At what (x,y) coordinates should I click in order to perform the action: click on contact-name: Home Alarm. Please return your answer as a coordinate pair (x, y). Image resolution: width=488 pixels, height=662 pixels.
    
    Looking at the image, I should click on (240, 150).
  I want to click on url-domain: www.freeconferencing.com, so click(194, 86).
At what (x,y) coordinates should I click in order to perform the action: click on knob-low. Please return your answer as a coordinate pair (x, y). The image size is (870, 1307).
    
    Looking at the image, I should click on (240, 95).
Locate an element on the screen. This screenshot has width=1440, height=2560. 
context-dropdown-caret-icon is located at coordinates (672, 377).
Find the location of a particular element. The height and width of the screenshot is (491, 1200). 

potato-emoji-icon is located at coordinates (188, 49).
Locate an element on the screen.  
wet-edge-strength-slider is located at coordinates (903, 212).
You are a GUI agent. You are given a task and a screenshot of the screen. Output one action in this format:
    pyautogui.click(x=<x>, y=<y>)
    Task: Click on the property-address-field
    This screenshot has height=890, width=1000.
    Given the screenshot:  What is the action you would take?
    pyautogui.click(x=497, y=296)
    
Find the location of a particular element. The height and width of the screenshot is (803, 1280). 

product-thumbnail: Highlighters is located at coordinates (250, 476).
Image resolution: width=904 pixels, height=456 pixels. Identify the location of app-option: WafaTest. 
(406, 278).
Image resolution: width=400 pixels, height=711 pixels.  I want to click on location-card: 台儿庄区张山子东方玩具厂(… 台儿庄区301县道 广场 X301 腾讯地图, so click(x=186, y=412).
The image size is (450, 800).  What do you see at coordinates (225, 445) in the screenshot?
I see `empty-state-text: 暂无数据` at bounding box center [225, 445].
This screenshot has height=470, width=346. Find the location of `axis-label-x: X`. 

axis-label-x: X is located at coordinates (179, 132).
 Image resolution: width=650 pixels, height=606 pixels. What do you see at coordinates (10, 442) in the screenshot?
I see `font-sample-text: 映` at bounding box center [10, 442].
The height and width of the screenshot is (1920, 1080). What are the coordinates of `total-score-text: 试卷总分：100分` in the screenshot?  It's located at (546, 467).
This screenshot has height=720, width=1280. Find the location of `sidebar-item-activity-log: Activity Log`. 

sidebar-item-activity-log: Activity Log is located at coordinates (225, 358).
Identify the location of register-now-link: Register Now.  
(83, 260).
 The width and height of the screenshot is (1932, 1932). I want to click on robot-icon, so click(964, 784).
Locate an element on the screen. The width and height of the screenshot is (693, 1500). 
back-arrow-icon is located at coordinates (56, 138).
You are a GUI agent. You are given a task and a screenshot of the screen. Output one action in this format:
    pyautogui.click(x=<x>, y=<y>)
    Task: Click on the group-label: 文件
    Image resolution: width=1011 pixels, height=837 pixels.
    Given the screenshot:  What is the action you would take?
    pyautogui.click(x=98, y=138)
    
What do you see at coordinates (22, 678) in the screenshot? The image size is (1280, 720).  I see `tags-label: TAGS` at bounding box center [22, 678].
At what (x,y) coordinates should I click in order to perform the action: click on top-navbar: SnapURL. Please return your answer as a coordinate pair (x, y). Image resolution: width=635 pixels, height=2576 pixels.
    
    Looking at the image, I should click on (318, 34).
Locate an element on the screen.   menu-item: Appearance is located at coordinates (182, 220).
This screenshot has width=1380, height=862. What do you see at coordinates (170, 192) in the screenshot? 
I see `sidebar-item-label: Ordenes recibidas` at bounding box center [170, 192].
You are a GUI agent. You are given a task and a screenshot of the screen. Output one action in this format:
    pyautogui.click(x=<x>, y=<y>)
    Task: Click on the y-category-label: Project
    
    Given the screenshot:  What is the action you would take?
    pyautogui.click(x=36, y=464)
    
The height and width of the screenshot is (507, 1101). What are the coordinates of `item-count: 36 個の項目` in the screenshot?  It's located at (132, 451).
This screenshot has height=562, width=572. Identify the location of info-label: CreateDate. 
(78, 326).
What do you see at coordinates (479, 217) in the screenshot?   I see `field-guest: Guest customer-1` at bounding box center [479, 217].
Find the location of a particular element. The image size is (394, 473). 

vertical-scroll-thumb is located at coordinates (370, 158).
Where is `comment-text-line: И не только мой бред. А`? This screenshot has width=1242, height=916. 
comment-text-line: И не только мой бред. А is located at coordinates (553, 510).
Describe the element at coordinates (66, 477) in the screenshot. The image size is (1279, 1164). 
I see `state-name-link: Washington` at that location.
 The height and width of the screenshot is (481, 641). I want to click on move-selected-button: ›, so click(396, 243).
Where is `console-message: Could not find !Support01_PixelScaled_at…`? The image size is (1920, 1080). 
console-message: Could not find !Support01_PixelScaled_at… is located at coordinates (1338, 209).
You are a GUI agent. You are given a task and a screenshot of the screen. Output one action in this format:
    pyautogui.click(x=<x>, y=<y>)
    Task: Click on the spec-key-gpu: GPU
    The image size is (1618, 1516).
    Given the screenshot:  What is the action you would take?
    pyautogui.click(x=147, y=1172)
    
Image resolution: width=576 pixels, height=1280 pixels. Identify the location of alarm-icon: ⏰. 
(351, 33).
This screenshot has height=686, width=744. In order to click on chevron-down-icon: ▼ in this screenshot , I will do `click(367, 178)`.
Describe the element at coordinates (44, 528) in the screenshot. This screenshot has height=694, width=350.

# # # # #

WHAT TO WORK ON
Rewrite the whole listing above as a Markdown table with the columns "Row" and "Text", one line per row, numbered in order, skipping blank lines.

RESULT BELOW
| Row | Text |
|---|---|
| 1 | At what (x,y) coordinates should I click in order to perform the action: click on contact-name: Home Alarm. Please return your answer as a coordinate pair (x, y). Image resolution: width=488 pixels, height=662 pixels. |
| 2 |     Looking at the image, I should click on (240, 150). |
| 3 |   I want to click on url-domain: www.freeconferencing.com, so click(194, 86). |
| 4 | At what (x,y) coordinates should I click in order to perform the action: click on knob-low. Please return your answer as a coordinate pair (x, y). The image size is (870, 1307). |
| 5 |     Looking at the image, I should click on (240, 95). |
| 6 | Locate an element on the screen. This screenshot has width=1440, height=2560.  |
| 7 | context-dropdown-caret-icon is located at coordinates (672, 377). |
| 8 | Find the location of a particular element. The height and width of the screenshot is (491, 1200).  |
| 9 | potato-emoji-icon is located at coordinates (188, 49). |
| 10 | Locate an element on the screen.   |
| 11 | wet-edge-strength-slider is located at coordinates (903, 212). |
| 12 | You are a GUI agent. You are given a task and a screenshot of the screen. Output one action in this format: |
| 13 |     pyautogui.click(x=<x>, y=<y>) |
| 14 |     Task: Click on the property-address-field |
| 15 |     This screenshot has height=890, width=1000. |
| 16 |     Given the screenshot:  What is the action you would take? |
| 17 |     pyautogui.click(x=497, y=296) |
| 18 | Find the location of a particular element. The height and width of the screenshot is (803, 1280).  |
| 19 | product-thumbnail: Highlighters is located at coordinates (250, 476). |
| 20 | Image resolution: width=904 pixels, height=456 pixels. Identify the location of app-option: WafaTest.  |
| 21 | (406, 278). |
| 22 | Image resolution: width=400 pixels, height=711 pixels.  I want to click on location-card: 台儿庄区张山子东方玩具厂(… 台儿庄区301县道 广场 X301 腾讯地图, so click(x=186, y=412). |
| 23 | The image size is (450, 800).  What do you see at coordinates (225, 445) in the screenshot? |
| 24 | I see `empty-state-text: 暂无数据` at bounding box center [225, 445]. |
| 25 | This screenshot has height=470, width=346. Find the location of `axis-label-x: X`.  |
| 26 | axis-label-x: X is located at coordinates (179, 132). |
| 27 |  Image resolution: width=650 pixels, height=606 pixels. What do you see at coordinates (10, 442) in the screenshot? |
| 28 | I see `font-sample-text: 映` at bounding box center [10, 442]. |
| 29 | The height and width of the screenshot is (1920, 1080). What are the coordinates of `total-score-text: 试卷总分：100分` in the screenshot?  It's located at (546, 467). |
| 30 | This screenshot has height=720, width=1280. Find the location of `sidebar-item-activity-log: Activity Log`.  |
| 31 | sidebar-item-activity-log: Activity Log is located at coordinates (225, 358). |
| 32 | Identify the location of register-now-link: Register Now.   |
| 33 | (83, 260). |
| 34 |  The width and height of the screenshot is (1932, 1932). I want to click on robot-icon, so click(964, 784). |
| 35 | Locate an element on the screen. The width and height of the screenshot is (693, 1500).  |
| 36 | back-arrow-icon is located at coordinates (56, 138). |
| 37 | You are a GUI agent. You are given a task and a screenshot of the screen. Output one action in this format: |
| 38 |     pyautogui.click(x=<x>, y=<y>) |
| 39 |     Task: Click on the group-label: 文件 |
| 40 |     Image resolution: width=1011 pixels, height=837 pixels. |
| 41 |     Given the screenshot:  What is the action you would take? |
| 42 |     pyautogui.click(x=98, y=138) |
| 43 | What do you see at coordinates (22, 678) in the screenshot? The image size is (1280, 720).  I see `tags-label: TAGS` at bounding box center [22, 678]. |
| 44 | At what (x,y) coordinates should I click in order to perform the action: click on top-navbar: SnapURL. Please return your answer as a coordinate pair (x, y). Image resolution: width=635 pixels, height=2576 pixels. |
| 45 |     Looking at the image, I should click on (318, 34). |
| 46 | Locate an element on the screen.   menu-item: Appearance is located at coordinates (182, 220). |
| 47 | This screenshot has width=1380, height=862. What do you see at coordinates (170, 192) in the screenshot?  |
| 48 | I see `sidebar-item-label: Ordenes recibidas` at bounding box center [170, 192]. |
| 49 | You are a GUI agent. You are given a task and a screenshot of the screen. Output one action in this format: |
| 50 |     pyautogui.click(x=<x>, y=<y>) |
| 51 |     Task: Click on the y-category-label: Project |
| 52 |     Given the screenshot:  What is the action you would take? |
| 53 |     pyautogui.click(x=36, y=464) |
| 54 | The height and width of the screenshot is (507, 1101). What are the coordinates of `item-count: 36 個の項目` in the screenshot?  It's located at (132, 451). |
| 55 | This screenshot has height=562, width=572. Identify the location of info-label: CreateDate.  |
| 56 | (78, 326). |
| 57 | What do you see at coordinates (479, 217) in the screenshot?   I see `field-guest: Guest customer-1` at bounding box center [479, 217]. |
| 58 | Find the location of a particular element. The image size is (394, 473).  |
| 59 | vertical-scroll-thumb is located at coordinates (370, 158). |
| 60 | Where is `comment-text-line: И не только мой бред. А`? This screenshot has width=1242, height=916.  |
| 61 | comment-text-line: И не только мой бред. А is located at coordinates (553, 510). |
| 62 | Describe the element at coordinates (66, 477) in the screenshot. The image size is (1279, 1164).  |
| 63 | I see `state-name-link: Washington` at that location. |
| 64 |  The height and width of the screenshot is (481, 641). I want to click on move-selected-button: ›, so click(396, 243). |
| 65 | Where is `console-message: Could not find !Support01_PixelScaled_at…`? The image size is (1920, 1080).  |
| 66 | console-message: Could not find !Support01_PixelScaled_at… is located at coordinates (1338, 209). |
| 67 | You are a GUI agent. You are given a task and a screenshot of the screen. Output one action in this format: |
| 68 |     pyautogui.click(x=<x>, y=<y>) |
| 69 |     Task: Click on the spec-key-gpu: GPU |
| 70 |     The image size is (1618, 1516). |
| 71 |     Given the screenshot:  What is the action you would take? |
| 72 |     pyautogui.click(x=147, y=1172) |
| 73 | Image resolution: width=576 pixels, height=1280 pixels. Identify the location of alarm-icon: ⏰.  |
| 74 | (351, 33). |
| 75 | This screenshot has height=686, width=744. In order to click on chevron-down-icon: ▼ in this screenshot , I will do `click(367, 178)`. |
| 76 | Describe the element at coordinates (44, 528) in the screenshot. This screenshot has height=694, width=350. |